Cryptocurrency automated teller machine (ATM) manufacturer General Bytes suffered a security breach on March 17, enabling an attacker to access funds in hot wallets and exchanges, steal usernames and passwords, and turn off two-factor authentication. The attacker was able to remotely upload their own Java application using the master service interface and had access to BATM user privileges. The incident affected the company’s cloud services as well as standalone servers of other operators. General Bytes has produced 9,505 cryptocurrency ATMs globally, with thousands located in the United States.
The Breach Severity
General Bytes described the breach as “highest” severity, with the hacker being able to siphon off 56.28 bitcoins worth approximately $1.5 million, and liquidate other cryptocurrencies such as ETH, USDT, BUSD, ADA, DAI, DOGE, SHIB, and TRX. The company confirmed that the hacker was also able to access the database, read and decrypt API keys, and download usernames and password hashes.
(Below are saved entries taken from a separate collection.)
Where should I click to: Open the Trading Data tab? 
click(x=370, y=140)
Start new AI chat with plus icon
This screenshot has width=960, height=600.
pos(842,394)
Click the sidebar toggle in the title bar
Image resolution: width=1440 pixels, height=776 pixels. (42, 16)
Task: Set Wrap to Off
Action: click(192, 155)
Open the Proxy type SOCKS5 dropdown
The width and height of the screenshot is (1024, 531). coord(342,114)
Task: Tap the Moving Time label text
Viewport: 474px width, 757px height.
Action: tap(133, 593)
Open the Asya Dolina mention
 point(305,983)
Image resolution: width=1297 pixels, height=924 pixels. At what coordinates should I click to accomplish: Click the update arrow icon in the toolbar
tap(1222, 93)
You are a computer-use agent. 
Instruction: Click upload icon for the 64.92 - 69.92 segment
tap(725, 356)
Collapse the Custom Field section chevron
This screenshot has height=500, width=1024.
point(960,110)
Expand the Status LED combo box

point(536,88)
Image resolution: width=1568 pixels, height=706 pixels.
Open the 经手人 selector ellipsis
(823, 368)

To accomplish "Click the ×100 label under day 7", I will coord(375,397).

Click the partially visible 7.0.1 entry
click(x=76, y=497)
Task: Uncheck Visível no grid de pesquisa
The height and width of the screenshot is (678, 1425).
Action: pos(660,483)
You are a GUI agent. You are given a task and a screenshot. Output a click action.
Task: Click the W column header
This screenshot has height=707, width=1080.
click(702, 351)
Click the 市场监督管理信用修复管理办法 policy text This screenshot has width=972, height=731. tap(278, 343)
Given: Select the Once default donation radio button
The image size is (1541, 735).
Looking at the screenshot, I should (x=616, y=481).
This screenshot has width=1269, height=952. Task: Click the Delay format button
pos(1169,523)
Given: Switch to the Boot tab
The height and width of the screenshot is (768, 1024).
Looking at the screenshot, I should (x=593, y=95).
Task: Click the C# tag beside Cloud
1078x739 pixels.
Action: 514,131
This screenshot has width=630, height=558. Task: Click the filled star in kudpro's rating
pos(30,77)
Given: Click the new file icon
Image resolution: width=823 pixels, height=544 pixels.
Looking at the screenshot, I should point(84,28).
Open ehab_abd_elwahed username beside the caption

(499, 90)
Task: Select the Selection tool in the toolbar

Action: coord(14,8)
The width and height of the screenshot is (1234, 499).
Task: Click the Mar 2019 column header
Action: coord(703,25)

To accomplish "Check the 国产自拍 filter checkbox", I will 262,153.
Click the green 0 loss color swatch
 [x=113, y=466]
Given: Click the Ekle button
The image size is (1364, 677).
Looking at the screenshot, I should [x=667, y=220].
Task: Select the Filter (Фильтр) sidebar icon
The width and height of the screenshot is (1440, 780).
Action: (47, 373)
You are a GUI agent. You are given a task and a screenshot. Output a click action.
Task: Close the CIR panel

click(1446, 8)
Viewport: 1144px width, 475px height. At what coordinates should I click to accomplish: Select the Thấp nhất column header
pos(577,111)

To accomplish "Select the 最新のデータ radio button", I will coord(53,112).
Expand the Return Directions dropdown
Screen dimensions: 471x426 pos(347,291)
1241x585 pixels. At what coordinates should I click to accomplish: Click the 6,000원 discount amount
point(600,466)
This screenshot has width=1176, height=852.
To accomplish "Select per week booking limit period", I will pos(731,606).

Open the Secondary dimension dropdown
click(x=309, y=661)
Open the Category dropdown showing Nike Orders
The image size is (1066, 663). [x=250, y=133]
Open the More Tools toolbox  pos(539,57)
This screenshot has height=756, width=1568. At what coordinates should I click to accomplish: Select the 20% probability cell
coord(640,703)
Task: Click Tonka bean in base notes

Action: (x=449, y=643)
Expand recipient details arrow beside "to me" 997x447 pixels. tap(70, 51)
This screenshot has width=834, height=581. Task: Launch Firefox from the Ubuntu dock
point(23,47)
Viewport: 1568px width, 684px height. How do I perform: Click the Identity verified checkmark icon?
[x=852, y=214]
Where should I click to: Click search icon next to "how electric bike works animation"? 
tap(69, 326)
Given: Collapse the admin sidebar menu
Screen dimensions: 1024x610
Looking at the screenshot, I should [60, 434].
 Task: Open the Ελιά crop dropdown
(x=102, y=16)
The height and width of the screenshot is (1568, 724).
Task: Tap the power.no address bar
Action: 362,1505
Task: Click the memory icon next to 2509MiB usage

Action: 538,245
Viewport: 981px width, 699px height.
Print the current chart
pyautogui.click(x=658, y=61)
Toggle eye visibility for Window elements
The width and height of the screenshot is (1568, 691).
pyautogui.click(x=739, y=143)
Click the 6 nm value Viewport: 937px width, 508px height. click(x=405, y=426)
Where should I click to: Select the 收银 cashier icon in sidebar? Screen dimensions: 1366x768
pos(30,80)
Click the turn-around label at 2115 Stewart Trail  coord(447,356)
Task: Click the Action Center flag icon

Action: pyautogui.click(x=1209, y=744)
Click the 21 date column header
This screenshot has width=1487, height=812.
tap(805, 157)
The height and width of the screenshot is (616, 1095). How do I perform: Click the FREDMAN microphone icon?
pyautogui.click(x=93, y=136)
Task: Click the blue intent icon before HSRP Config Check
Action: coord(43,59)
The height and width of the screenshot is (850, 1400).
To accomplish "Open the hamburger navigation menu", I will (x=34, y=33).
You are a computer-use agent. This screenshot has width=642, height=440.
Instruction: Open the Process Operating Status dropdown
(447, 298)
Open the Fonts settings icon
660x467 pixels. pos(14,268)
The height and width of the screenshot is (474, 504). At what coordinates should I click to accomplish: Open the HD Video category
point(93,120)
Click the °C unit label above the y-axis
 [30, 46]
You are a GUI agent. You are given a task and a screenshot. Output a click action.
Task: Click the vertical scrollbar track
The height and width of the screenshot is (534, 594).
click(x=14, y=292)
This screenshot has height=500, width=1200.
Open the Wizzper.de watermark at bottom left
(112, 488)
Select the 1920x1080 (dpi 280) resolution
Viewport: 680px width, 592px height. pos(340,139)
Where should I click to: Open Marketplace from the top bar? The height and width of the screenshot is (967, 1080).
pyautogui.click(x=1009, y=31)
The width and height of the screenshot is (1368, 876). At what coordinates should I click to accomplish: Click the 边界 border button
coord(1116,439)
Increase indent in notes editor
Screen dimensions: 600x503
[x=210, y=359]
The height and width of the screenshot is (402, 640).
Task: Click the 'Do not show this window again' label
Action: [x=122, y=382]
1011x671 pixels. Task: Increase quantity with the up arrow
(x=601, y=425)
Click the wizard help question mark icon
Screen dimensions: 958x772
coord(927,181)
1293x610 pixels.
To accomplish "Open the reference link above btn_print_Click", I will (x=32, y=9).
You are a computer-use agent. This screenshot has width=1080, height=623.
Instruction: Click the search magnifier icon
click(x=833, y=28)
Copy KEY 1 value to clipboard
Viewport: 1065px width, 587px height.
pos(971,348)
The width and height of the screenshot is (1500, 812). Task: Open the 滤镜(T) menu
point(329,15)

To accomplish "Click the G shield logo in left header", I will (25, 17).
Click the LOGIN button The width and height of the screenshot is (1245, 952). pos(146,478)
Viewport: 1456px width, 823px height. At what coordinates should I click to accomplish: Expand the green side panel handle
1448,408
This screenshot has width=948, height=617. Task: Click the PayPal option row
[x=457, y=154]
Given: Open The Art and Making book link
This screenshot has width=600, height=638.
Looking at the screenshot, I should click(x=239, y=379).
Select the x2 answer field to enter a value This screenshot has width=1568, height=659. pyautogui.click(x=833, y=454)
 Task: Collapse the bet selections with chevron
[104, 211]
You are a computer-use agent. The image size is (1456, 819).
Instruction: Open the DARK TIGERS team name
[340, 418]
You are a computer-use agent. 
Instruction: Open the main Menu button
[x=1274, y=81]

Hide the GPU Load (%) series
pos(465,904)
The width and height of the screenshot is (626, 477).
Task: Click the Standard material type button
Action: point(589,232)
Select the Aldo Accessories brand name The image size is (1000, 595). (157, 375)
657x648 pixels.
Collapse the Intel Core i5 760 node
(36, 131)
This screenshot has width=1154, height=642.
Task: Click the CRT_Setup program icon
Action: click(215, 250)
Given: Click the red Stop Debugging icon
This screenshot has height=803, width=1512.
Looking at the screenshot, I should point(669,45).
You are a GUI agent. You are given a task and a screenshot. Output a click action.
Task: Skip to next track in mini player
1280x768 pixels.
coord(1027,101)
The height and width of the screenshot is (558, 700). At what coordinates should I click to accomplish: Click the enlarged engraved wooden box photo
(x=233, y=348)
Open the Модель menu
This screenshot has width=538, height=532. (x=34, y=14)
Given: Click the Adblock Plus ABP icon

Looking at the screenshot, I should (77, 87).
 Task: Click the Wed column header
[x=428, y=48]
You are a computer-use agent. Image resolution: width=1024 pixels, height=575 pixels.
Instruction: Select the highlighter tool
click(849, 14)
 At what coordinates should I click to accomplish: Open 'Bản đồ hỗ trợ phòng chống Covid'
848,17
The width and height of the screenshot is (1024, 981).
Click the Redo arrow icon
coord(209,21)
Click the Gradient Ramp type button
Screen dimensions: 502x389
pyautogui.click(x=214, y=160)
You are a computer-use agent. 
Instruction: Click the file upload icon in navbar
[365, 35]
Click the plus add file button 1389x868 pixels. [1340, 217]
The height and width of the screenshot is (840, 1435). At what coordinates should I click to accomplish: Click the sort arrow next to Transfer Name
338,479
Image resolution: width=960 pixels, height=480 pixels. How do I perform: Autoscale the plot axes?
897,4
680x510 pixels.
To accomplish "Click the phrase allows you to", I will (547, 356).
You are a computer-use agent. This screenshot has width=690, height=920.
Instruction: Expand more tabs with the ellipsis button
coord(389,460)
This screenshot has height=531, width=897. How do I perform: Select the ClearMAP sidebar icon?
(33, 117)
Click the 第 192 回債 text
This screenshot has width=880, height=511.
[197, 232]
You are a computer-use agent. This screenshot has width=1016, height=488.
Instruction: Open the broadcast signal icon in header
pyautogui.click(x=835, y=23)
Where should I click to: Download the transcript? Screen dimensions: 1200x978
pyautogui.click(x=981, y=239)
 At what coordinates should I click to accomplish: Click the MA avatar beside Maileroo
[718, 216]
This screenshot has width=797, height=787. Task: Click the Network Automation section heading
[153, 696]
Implications for Operators
Following the security breach, all U.S. operators using General Bytes machines were shut down nationwide for the evening, and servers would have to be rebuilt from the ground up, which can be a lengthy process. General Bytes has started transitioning cryptocurrency ATM operators to self-hosted servers and is discontinuing its cloud service. The company stated that it had conducted multiple security audits since 2021, but none of them had identified this vulnerability.
IP Addresses Used in Attack
General Bytes disclosed the addresses used in the attack and three IP addresses used by the attacker. While some digital currencies were transferred to different locations, the bitcoin address holding the 56.28 BTC has not moved the funds since its last transaction on March 18. One U.S.-based cryptocurrency ATM operator confirmed that their firm’s system was hacked, but the company runs a full node that is “locked down enough” to prevent the attacker from accessing funds.